◆ TASK PROMPT: Format the records below as a numbered list, one entry per line, and omit every blank line.
.....
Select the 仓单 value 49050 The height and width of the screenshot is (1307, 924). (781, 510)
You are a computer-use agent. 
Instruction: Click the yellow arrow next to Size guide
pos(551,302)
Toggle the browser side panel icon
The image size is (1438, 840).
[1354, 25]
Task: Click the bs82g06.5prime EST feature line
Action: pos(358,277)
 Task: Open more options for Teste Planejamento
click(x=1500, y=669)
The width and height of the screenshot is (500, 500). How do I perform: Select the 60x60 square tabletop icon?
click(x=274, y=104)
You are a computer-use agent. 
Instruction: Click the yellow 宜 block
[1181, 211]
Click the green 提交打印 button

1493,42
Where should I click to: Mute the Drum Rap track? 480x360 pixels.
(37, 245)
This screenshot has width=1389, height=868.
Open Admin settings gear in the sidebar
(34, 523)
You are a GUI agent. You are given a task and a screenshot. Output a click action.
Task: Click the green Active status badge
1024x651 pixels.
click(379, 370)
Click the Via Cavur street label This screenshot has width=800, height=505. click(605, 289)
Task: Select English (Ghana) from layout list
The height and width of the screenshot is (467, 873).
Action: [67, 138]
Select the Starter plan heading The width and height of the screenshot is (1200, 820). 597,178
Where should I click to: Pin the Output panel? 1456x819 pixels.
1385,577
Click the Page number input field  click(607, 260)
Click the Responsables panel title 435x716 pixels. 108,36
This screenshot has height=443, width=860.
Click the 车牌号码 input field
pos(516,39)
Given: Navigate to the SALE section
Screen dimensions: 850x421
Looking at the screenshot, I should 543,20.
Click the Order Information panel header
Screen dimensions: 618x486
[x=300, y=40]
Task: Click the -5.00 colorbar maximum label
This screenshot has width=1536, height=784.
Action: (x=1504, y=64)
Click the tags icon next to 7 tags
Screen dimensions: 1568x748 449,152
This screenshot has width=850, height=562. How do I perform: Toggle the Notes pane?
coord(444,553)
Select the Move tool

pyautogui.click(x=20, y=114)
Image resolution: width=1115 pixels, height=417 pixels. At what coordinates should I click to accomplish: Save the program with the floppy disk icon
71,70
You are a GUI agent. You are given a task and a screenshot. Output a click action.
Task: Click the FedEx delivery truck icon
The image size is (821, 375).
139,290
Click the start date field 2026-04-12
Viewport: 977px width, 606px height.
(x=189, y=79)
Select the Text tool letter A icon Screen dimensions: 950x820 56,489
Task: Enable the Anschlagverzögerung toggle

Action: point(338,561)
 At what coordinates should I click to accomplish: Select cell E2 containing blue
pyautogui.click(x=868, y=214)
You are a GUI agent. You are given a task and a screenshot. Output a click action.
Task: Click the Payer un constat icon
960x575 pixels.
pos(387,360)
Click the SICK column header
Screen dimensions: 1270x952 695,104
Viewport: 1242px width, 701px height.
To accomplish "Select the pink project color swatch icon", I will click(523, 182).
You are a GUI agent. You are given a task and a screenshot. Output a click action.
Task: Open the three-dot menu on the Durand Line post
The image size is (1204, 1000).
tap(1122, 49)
.....
◆ TASK ANSWER:
1. Select the 仓单 value 49050 The height and width of the screenshot is (1307, 924). (781, 510)
2. You are a computer-use agent. 
3. Instruction: Click the yellow arrow next to Size guide
4. pos(551,302)
5. Toggle the browser side panel icon
6. The image size is (1438, 840).
7. [1354, 25]
8. Task: Click the bs82g06.5prime EST feature line
9. Action: pos(358,277)
10.  Task: Open more options for Teste Planejamento
11. click(x=1500, y=669)
12. The width and height of the screenshot is (500, 500). How do I perform: Select the 60x60 square tabletop icon?
13. click(x=274, y=104)
14. You are a computer-use agent. 
15. Instruction: Click the yellow 宜 block
16. [1181, 211]
17. Click the green 提交打印 button
18. 1493,42
19. Where should I click to: Mute the Drum Rap track? 480x360 pixels.
20. (37, 245)
21. This screenshot has width=1389, height=868.
22. Open Admin settings gear in the sidebar
23. (34, 523)
24. You are a GUI agent. You are given a task and a screenshot. Output a click action.
25. Task: Click the green Active status badge
26. 1024x651 pixels.
27. click(379, 370)
28. Click the Via Cavur street label This screenshot has width=800, height=505. click(605, 289)
29. Task: Select English (Ghana) from layout list
30. The height and width of the screenshot is (467, 873).
31. Action: [67, 138]
32. Select the Starter plan heading The width and height of the screenshot is (1200, 820). 597,178
33. Where should I click to: Pin the Output panel? 1456x819 pixels.
34. 1385,577
35. Click the Page number input field  click(607, 260)
36. Click the Responsables panel title 435x716 pixels. 108,36
37. This screenshot has height=443, width=860.
38. Click the 车牌号码 input field
39. pos(516,39)
40. Given: Navigate to the SALE section
41. Screen dimensions: 850x421
42. Looking at the screenshot, I should 543,20.
43. Click the Order Information panel header
44. Screen dimensions: 618x486
45. [x=300, y=40]
46. Task: Click the -5.00 colorbar maximum label
47. This screenshot has width=1536, height=784.
48. Action: (x=1504, y=64)
49. Click the tags icon next to 7 tags
50. Screen dimensions: 1568x748 449,152
51. This screenshot has width=850, height=562. How do I perform: Toggle the Notes pane?
52. coord(444,553)
53. Select the Move tool
54. pyautogui.click(x=20, y=114)
55. Image resolution: width=1115 pixels, height=417 pixels. At what coordinates should I click to accomplish: Save the program with the floppy disk icon
56. 71,70
57. You are a GUI agent. You are given a task and a screenshot. Output a click action.
58. Task: Click the FedEx delivery truck icon
59. The image size is (821, 375).
60. 139,290
61. Click the start date field 2026-04-12
62. Viewport: 977px width, 606px height.
63. (x=189, y=79)
64. Select the Text tool letter A icon Screen dimensions: 950x820 56,489
65. Task: Enable the Anschlagverzögerung toggle
66. Action: point(338,561)
67.  At what coordinates should I click to accomplish: Select cell E2 containing blue
68. pyautogui.click(x=868, y=214)
69. You are a GUI agent. You are given a task and a screenshot. Output a click action.
70. Task: Click the Payer un constat icon
71. 960x575 pixels.
72. pos(387,360)
73. Click the SICK column header
74. Screen dimensions: 1270x952 695,104
75. Viewport: 1242px width, 701px height.
76. To accomplish "Select the pink project color swatch icon", I will click(523, 182).
77. You are a GUI agent. You are given a task and a screenshot. Output a click action.
78. Task: Open the three-dot menu on the Durand Line post
79. The image size is (1204, 1000).
80. tap(1122, 49)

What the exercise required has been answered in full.